What it really does is signal the end - well, the beginning of the end - of the mutual hostility between the US and Iran. Much could be said about the causes of this hostility, which goes back at least 70 years, but I want to look forward.

The deal will undermine the hostility of Iran's backwoodsmen to the US. I hope it will reduce the hostility of the US's backwoodsmen to Iran though given Israel's reaction that seems less certain. It will increase the opportunities for trade and other exchanges between Iran and the rest of the world.

It's clear that most Iranians will welcome this. They want better contacts with the rest of the world and many will take the opportunities that will follow.

Will it, as Netinyahu claims, increase Iran's opportunities for military meddling in its neighbours' affairs? Well yes, it probably will. But it will reduce its motivation to do so. Increased meddling might bring back the sanctions that this deal will remove. And as Iran celebrates this diplomatic success it will be more likely to favour diplomacy on other issues.

The Middle East cannot be understood as Goodies versus Baddies. Iran and Saudi Arabia are rivals but both pretty hostile to human rights. In Iraq-Syria we have a least a six-way conflict (Iraqi and Syrian governments, USA, shia militias, secular militias and the Kurds). Iran can be a useful ally in the region (which is not to deny that there will also be conflicts) if we are open to those possibilities.

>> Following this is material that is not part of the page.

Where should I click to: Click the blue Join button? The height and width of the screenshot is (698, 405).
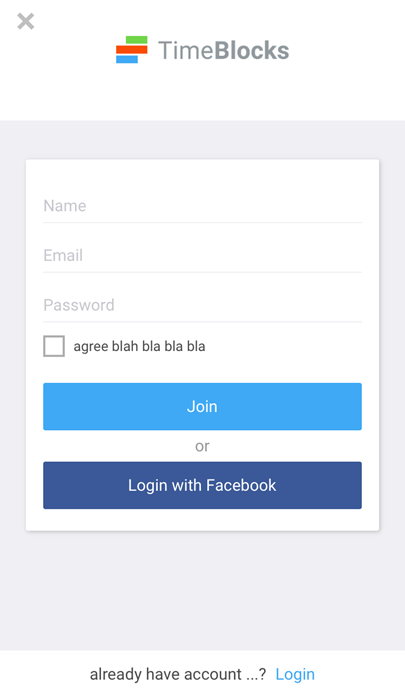coord(202,406)
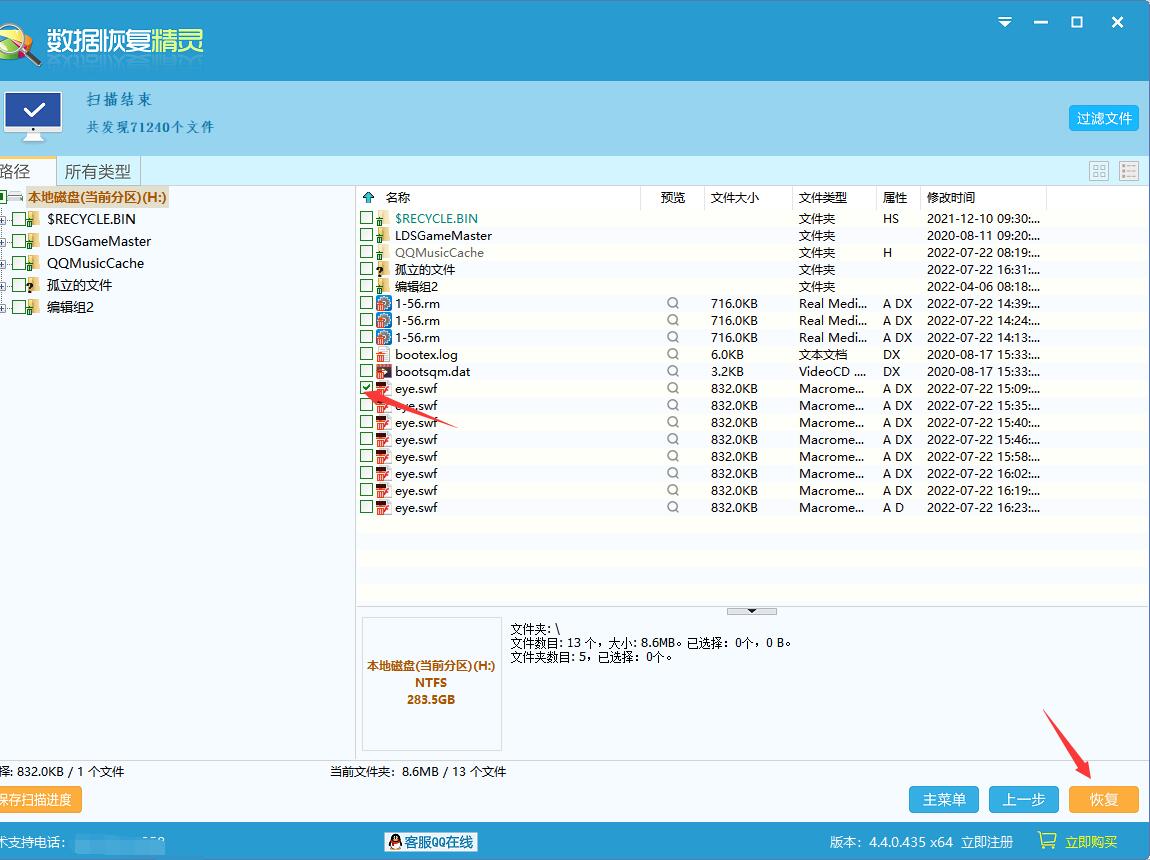
Task: Click the 客服QQ在线 penguin icon
Action: [x=395, y=842]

But the big prize here is increased engagement with Iran. With its unlovely government, certainly, but more with its people. Let's have cultural exchanges and translations to and from Farsi. Let's have international seminars about science, history, arts and politics. Let's have scholarships for Iranians at UK universities and some courses in Persian poetry for UK students.

In short, let's seize the opportunities to learn more about them and to open their eyes to us. Our best argument against fanaticism is our success in creating a prosperous, tolerant and sustainable society.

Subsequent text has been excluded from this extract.